24 décembre 2011 – La Caisse nationale d’Assurance maladie annonce son intention de porter plainte contre X pour « tromperie aggravée et escroquerie ».

27 décembre 2011 – Les autorités sanitaires américaines (FDA) font état de « graves violations » dans le processus de fabrication constatées dès 2000, suite à une inspection de ses enquêteurs dans l'usine de PIP.

30 décembre 2011 – L’Afssaps annonce que 20 femmes porteuses de prothèses PIP ont développé un cancer. A ce jour, aucun Lien de cause à effet n’a été établi.

2012 – Le début des procédures

Malgré une rémunération estimée à 300 000 € annuels, Jean-Claude Mas, fondateur de la société PIP, le responsable de cette escroquerie, a rapidement organisé son insolvabilité pour se soustraire à une probable indemnisation des 400 000 femmes porteuses de ses prothèses à travers le monde, dont 30 000 en France.

27 janvier 2012 – Jean-Claude Mas est mis en examen pour « blessures involontaires », puis à nouveau le 5 juillet suivant pour « abus de biens sociaux, blanchiment et blanchiment de fraude fiscale ».

• _Tâche à réaliser_:
Recopiez sans la moindre modification le passage de la chronologie sur l'affaire des prothèses PIP situé entre « 27 décembre 2011 » et « n’a été établi. », ces deux segments inclus. Les enregistrements ne jouent aucun rôle dans cet exercice.

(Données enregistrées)
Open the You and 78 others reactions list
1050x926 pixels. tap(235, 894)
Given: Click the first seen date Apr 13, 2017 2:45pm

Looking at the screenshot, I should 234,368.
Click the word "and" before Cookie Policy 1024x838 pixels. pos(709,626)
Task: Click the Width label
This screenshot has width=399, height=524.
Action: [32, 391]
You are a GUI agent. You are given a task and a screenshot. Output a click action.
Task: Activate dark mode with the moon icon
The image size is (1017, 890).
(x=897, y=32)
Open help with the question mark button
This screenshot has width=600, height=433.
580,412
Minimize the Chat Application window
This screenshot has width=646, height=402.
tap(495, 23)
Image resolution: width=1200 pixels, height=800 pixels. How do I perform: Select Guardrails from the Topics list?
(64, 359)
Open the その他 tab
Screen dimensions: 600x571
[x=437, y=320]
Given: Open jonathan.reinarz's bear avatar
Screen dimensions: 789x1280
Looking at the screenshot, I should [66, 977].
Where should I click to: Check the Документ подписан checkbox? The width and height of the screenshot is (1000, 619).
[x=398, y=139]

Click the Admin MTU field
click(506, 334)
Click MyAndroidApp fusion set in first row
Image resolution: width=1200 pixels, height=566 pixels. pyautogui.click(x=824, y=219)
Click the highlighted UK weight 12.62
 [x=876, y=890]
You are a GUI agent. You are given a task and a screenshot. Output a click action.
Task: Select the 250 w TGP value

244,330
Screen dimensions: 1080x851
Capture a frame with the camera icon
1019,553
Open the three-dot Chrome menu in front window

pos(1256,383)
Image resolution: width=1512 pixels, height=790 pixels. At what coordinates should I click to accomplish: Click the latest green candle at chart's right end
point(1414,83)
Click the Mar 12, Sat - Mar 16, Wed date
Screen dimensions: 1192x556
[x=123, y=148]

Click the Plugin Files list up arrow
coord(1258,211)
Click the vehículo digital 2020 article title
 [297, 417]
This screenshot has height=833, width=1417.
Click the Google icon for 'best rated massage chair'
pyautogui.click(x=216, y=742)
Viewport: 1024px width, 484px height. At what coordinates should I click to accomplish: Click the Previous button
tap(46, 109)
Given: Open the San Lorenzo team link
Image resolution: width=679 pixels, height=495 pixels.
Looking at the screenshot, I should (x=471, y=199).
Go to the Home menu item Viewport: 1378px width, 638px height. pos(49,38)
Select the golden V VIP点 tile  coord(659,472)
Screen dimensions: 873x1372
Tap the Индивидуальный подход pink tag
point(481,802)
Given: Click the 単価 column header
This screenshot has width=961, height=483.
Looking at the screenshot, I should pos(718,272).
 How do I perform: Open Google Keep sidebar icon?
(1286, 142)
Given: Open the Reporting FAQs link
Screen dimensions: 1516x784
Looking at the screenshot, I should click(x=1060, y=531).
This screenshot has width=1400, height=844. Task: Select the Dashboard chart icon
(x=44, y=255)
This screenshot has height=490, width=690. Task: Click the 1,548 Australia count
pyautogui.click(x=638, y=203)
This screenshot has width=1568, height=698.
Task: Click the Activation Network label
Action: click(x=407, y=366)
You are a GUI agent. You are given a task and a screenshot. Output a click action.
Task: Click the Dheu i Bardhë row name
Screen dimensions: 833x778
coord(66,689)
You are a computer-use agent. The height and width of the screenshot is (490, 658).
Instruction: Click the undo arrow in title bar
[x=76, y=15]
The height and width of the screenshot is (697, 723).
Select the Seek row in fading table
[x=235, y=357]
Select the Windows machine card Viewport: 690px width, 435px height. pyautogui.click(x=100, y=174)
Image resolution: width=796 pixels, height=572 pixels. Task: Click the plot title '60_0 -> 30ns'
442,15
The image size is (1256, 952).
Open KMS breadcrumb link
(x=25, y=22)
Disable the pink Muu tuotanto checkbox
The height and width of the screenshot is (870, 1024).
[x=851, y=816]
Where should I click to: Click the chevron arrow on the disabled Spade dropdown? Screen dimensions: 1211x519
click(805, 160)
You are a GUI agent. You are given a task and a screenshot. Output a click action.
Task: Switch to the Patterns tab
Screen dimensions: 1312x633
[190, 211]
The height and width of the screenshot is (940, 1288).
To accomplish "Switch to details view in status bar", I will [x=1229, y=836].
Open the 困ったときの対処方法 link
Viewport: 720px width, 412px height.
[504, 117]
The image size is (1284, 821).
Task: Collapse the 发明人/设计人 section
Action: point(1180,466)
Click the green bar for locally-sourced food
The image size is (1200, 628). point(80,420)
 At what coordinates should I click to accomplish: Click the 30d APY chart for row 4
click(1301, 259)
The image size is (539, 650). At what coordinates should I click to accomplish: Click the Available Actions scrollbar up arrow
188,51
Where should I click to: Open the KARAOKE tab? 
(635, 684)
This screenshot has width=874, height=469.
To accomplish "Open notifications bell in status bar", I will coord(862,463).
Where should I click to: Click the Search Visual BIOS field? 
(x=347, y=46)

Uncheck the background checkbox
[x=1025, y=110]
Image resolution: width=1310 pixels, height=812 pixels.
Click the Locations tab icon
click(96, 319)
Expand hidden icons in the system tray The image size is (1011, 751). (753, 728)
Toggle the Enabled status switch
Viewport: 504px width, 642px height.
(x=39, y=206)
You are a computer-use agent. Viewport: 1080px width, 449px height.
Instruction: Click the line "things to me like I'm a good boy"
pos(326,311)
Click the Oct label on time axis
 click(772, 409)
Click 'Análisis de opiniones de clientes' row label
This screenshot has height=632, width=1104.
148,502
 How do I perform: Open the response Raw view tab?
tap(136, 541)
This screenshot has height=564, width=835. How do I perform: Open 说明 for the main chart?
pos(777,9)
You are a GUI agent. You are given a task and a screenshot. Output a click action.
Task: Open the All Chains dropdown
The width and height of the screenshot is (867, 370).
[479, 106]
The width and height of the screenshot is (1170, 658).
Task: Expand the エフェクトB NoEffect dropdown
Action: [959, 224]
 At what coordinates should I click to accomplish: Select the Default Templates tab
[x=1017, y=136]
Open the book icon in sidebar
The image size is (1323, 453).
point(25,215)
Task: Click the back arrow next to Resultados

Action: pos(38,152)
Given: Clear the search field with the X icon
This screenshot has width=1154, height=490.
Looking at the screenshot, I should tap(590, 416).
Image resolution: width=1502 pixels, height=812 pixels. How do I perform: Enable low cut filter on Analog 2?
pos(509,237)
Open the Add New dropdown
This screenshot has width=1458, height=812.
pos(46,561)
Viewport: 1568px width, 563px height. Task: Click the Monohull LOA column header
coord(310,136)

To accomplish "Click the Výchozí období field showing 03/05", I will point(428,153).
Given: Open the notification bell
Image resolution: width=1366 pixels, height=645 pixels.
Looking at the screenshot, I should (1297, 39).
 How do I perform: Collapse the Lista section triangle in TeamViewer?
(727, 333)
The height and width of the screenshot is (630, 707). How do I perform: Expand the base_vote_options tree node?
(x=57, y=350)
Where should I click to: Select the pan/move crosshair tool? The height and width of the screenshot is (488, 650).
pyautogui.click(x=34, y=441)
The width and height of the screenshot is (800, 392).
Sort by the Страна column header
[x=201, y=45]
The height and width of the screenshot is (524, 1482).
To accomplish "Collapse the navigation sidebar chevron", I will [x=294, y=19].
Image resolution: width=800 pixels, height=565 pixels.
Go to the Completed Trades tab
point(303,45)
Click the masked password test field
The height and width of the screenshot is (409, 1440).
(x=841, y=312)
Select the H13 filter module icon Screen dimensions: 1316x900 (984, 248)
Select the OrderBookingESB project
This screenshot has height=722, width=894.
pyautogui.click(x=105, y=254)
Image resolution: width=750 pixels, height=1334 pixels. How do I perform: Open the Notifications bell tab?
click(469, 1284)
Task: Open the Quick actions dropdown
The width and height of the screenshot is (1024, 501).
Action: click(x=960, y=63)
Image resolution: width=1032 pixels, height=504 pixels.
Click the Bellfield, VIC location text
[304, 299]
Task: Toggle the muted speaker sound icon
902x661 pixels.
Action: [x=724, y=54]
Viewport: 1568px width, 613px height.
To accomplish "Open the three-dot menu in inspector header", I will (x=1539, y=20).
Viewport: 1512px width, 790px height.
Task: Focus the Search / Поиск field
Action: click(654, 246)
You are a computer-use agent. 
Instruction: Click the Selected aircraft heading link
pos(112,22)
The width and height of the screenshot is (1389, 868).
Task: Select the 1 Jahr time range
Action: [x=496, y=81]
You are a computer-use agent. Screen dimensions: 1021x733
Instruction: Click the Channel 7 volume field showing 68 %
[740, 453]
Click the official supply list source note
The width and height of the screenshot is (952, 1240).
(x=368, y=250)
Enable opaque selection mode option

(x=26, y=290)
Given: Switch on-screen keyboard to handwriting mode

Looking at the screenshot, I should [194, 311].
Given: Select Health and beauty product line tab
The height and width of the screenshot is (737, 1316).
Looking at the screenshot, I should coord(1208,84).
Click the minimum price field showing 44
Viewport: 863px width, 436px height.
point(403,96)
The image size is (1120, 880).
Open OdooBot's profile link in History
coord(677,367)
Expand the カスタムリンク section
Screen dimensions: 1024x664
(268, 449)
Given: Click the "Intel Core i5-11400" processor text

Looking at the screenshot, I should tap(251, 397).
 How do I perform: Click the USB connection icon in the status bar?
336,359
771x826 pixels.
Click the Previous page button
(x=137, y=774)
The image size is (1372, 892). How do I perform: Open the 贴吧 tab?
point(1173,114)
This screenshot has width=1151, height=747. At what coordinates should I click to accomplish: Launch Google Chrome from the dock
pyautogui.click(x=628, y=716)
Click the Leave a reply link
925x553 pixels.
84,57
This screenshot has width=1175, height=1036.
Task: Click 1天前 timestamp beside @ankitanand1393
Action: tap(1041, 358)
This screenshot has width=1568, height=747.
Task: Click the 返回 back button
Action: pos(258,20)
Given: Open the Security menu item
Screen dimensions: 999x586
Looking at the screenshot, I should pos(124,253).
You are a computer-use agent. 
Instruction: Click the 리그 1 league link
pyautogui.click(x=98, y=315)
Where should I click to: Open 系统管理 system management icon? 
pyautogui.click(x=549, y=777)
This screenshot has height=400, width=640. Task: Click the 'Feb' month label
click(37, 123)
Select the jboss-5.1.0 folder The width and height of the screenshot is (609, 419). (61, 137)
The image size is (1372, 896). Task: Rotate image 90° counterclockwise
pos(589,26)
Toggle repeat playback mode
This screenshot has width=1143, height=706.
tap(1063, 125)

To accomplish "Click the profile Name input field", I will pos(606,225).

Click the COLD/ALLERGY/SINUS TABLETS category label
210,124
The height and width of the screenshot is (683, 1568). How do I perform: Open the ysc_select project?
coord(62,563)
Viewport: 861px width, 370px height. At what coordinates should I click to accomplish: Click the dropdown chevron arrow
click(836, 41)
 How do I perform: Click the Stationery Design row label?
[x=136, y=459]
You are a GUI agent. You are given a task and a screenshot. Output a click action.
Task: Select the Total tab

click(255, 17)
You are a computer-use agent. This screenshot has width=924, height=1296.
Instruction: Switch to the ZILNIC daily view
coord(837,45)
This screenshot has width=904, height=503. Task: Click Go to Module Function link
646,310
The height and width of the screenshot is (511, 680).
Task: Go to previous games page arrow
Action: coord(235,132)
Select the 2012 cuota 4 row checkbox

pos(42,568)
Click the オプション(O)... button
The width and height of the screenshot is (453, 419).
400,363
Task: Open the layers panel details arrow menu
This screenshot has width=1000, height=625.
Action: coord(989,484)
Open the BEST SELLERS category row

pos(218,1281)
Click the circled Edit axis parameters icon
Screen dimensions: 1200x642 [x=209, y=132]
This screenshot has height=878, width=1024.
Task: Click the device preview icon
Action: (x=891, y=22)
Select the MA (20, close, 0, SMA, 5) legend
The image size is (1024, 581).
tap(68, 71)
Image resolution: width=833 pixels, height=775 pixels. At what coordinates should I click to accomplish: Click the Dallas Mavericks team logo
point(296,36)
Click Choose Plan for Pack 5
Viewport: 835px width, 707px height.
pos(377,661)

• _Solution détaillée_:
27 décembre 2011 – Les autorités sanitaires américaines (FDA) font état de « graves violations » dans le processus de fabrication constatées dès 2000, suite à une inspection de ses enquêteurs dans l'usine de PIP.

30 décembre 2011 – L’Afssaps annonce que 20 femmes porteuses de prothèses PIP ont développé un cancer. A ce jour, aucun Lien de cause à effet n’a été établi.